Germany’s Fracking Brew-Ha-Ha

I couldn’t help but wonder, then, whether the governor might not be persuaded otherwise at last by a new controversy “brewing” in, of all places, Germany. According to an article in Der Spiegel, German breweries have complained that hydraulic fracturing threatens to contaminate drinking water and violate “the beer purity law, or Reinheitsgebot, of 1516.” I was disappointed when research revealed that Colorado has no beer purity law of 1516. The German rule mandates that “German beer still may only be made from malt, hops, yeast and water.” Presumably, carcinogenic frack fluid constituents like benzene and 1,2-Dichloroethane don’t meet that definition.

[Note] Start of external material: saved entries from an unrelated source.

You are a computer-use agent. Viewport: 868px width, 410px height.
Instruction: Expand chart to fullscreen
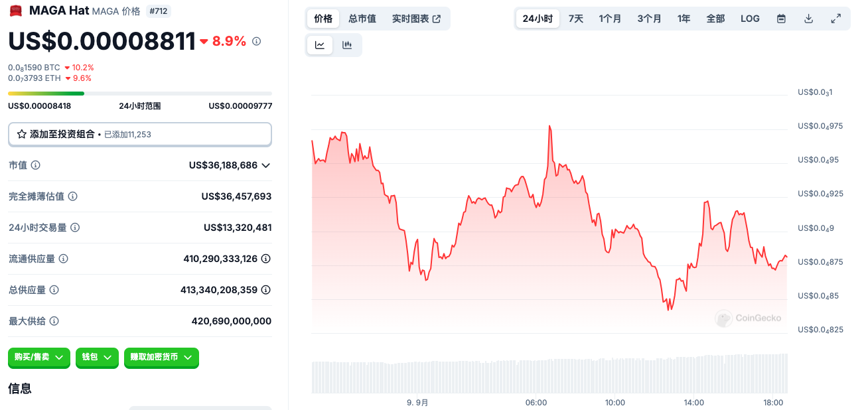[835, 19]
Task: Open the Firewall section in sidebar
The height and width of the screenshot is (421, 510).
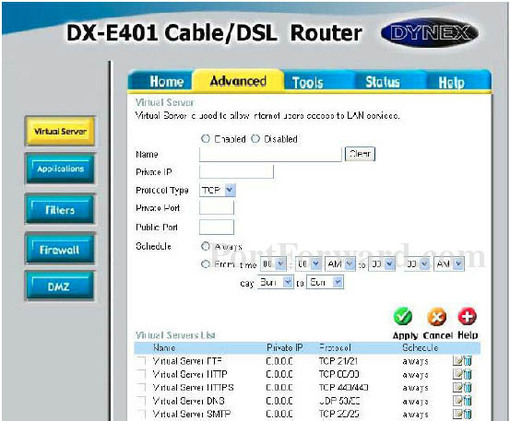Action: (60, 250)
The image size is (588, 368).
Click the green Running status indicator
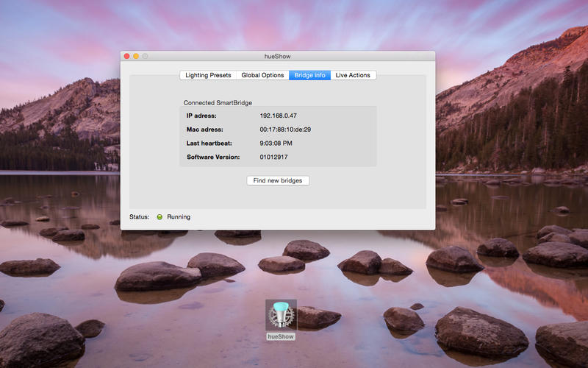pyautogui.click(x=159, y=217)
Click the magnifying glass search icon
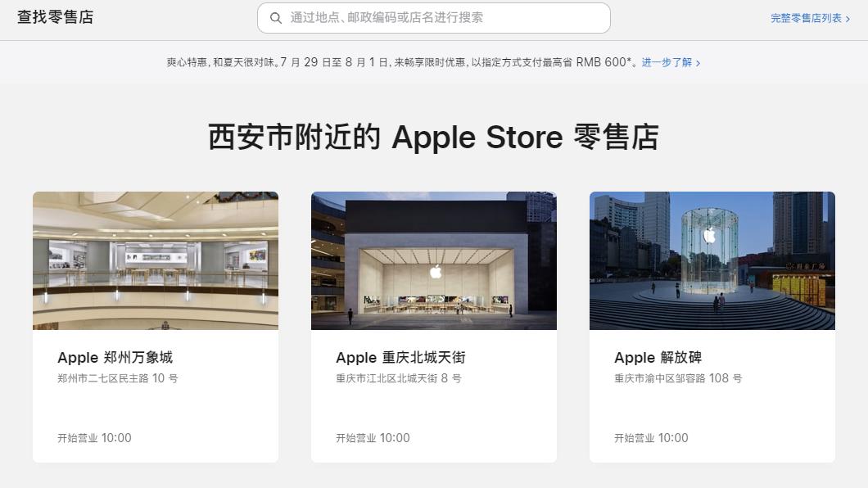Screen dimensions: 868x488 click(276, 18)
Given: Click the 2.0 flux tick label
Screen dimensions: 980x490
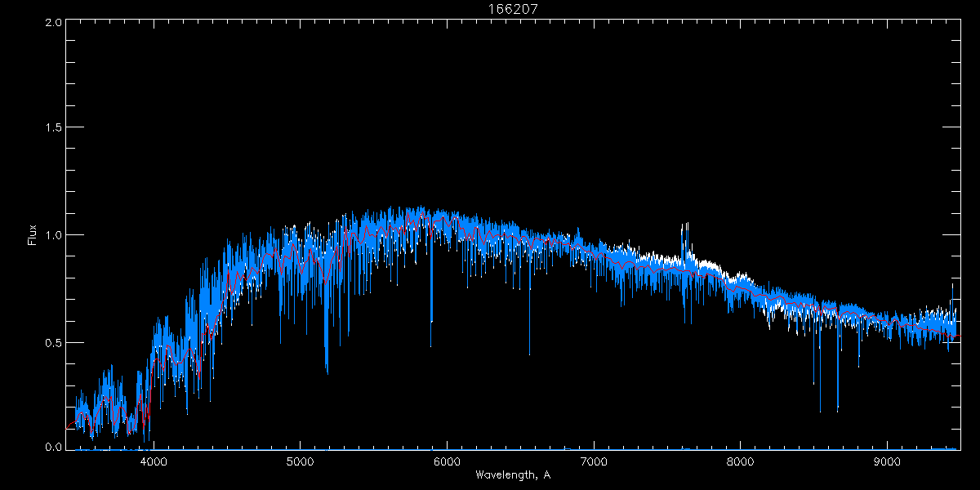Looking at the screenshot, I should 54,22.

Trucks line up at a fracking site in western Colorado. Photo by Judith Kohler
Many of us in Colorado have been disappointed by the governor’s apparently unquestioning embrace of oil and gas drilling, a stance that has manifested itself in litigation challenging municipal efforts to regulate the practice and in the administration’s undoing of modest proposed legislative reforms to the state’s badly outdated fine structure for violation of health, safety, and environmental regulations. Do we really want to risk being known for frack fluid cocktails and benzene spills rather than for clear streams and innovative IPAs? Perhaps the German brewers’ outrage might remind our governor that if there’s one thing about which Coloradans care deeply – it’s beer.